The CLC 1990 (Ireland) database was the first complete land cover database for the country. Its data has been used widely by public bodies, researchers, scientists and private companies. Main applications include water management, air quality, land planning, waste management, telecommunications and agriculture/forestry.
It is widely recognised that the Corine dataset has some key limitations which is all the more pertinent in Ireland as it is our only national scale land cover dataset. Corine was designed as a pan-European dataset and not as a national data set. Its classification structure and spatial resolution has been designed to fit the wide range of environmental regions of Europe and not any one country. It has a relatively large minimum mapping unit of 25 hectares and, as part of its classification schema, contains landcover units that do not exist in Ireland (e.g. glaciers and rice fields).
It has a number of mixed classes that could be considered to be ambiguous and overlap in their description and content (e.g. "discontinuous urban fabric" or "land principally occupied by agriculture with significant areas of natural vegetation").
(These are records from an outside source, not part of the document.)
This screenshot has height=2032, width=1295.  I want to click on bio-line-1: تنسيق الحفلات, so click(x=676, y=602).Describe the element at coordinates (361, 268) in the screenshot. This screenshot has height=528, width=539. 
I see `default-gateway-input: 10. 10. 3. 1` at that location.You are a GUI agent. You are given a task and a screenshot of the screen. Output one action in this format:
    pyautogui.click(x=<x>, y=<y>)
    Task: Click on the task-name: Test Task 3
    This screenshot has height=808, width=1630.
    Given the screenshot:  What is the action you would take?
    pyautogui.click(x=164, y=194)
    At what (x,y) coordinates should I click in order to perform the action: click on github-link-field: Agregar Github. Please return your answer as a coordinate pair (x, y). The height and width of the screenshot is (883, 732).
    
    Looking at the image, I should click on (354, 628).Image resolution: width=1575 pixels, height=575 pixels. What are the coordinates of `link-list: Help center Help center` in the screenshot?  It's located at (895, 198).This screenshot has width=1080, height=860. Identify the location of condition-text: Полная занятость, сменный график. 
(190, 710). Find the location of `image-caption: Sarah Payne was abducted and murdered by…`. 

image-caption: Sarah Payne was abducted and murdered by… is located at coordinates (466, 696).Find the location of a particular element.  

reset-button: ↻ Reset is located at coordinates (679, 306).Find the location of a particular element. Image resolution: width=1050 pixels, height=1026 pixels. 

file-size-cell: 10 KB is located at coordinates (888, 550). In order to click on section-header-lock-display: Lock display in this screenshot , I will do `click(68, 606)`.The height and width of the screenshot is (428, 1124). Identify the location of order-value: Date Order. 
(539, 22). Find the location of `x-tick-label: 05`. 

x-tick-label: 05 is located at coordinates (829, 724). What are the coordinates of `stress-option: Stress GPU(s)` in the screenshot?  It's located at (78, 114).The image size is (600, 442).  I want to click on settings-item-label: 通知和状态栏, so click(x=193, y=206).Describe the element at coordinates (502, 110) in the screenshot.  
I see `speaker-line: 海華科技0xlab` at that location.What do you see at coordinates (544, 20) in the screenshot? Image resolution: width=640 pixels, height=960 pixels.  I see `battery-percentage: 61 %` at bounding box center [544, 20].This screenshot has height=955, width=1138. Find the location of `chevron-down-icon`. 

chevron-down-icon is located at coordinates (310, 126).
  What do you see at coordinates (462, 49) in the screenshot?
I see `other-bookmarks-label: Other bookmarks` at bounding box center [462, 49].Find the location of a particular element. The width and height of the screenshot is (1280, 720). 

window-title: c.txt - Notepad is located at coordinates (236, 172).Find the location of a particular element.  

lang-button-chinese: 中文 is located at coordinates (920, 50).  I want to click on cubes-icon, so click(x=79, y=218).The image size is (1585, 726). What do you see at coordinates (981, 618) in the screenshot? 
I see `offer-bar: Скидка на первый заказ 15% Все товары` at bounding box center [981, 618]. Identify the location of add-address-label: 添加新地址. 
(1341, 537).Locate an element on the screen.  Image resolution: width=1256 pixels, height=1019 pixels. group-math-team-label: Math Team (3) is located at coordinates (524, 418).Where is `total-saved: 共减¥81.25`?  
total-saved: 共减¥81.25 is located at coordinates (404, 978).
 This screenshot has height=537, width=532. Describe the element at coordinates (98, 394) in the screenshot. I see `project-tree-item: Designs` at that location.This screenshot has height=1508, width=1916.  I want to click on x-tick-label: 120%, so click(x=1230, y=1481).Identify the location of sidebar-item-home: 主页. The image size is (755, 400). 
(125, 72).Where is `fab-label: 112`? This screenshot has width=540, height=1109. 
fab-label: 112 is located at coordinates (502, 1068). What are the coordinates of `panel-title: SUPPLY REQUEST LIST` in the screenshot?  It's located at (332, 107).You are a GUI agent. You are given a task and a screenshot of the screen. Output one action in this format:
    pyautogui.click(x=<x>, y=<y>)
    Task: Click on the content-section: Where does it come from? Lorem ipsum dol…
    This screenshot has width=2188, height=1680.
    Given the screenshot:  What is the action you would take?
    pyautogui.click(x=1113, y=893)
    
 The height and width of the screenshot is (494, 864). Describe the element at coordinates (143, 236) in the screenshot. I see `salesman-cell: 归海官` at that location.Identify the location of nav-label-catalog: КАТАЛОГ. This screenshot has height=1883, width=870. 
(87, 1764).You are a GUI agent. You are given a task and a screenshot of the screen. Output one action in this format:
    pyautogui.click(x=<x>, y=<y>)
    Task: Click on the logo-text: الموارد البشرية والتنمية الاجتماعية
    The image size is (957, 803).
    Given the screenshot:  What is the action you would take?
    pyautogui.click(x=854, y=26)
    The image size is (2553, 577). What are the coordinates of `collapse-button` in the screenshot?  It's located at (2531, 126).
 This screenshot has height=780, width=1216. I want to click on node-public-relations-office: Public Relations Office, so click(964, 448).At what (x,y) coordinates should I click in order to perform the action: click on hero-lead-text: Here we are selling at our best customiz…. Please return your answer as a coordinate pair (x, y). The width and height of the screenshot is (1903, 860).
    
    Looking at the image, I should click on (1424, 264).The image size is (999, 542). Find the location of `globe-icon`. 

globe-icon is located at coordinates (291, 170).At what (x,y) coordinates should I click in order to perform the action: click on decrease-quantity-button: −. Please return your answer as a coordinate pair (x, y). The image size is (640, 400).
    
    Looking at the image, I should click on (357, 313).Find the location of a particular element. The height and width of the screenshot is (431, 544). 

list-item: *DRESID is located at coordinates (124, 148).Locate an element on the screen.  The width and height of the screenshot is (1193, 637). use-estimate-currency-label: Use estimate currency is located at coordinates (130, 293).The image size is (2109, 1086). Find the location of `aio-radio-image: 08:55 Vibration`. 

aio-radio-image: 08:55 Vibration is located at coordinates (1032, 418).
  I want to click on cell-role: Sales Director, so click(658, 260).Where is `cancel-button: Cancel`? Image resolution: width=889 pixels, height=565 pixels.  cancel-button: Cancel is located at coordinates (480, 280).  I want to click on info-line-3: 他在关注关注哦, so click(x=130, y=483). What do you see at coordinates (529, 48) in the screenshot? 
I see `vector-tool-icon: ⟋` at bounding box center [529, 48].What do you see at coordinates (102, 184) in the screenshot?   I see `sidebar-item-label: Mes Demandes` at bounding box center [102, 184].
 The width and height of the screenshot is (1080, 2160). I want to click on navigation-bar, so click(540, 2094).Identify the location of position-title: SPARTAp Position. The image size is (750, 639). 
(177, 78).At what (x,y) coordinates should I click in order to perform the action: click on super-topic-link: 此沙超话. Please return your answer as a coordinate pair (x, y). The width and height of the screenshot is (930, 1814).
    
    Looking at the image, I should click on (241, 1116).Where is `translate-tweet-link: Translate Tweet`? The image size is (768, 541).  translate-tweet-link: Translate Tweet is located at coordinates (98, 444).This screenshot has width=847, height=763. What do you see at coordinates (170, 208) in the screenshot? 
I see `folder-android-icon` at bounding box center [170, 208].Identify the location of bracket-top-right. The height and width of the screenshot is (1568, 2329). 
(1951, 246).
Whilst at the same time there are classes such as "Construction sites" and "Sports recreation facilities" that, in Ireland at least, are unnecessarily detailed and un-mappable at a resolution of 25 hectares.
CLC delivers information at the 1/100 000 scale. This is not sufficient for local applications such as urban planning, forest management or risk assessment, that require more detailed scales. For these, maps at the 1/50 000 to 1/10 000 may be needed. CLC, being a multi-thematic map, can be usefully overlaid with these maps in order to inform about the neighbourhood of these zones and changes in the environmental context.
Considering the mapping of changes in CLC2000 and CLC2006, the smallest mapped change is of five hectares. Therefore, it may happen (rarely in fact) that 5-24 hectare change influences the creation or deletion of a small zone. For avoiding any misinterpretation, users have access to numerous datasets: CLC1990-revised, CLC change 1990-2000, CLC2000, CLC2000-revised, CLC change 2000-2006 and CLC2006.
CLC2000 and the more recent CLC2006 have been prepared and quality controlled very carefully by the European Environment Agency. CLC1990, an experimental programme, didn't meet the same standards but can be considered, after 10 years of an extensive use, as of a fairly good quality too.
During the CLC2000 process, the original CLC1990 dataset was revised, fixing possible errors and eliminating geometric discrepancies that could generate false change. However, problems remain at a European scale due to the dates of the first CLC, ranging from 1986 to 1994; for comparisons, the gap is mitigated by calculating annual averages (although some inconsistency will remain considering the median year).
During the CLC2006 process, the CLC2000 dataset was revised, fixing possible errors and eliminating geometric discrepancies that could generate false change. The revision of CLC2000 serves only the purposes of comparision with CLC2006 project. This should not be applied to earlier datasets.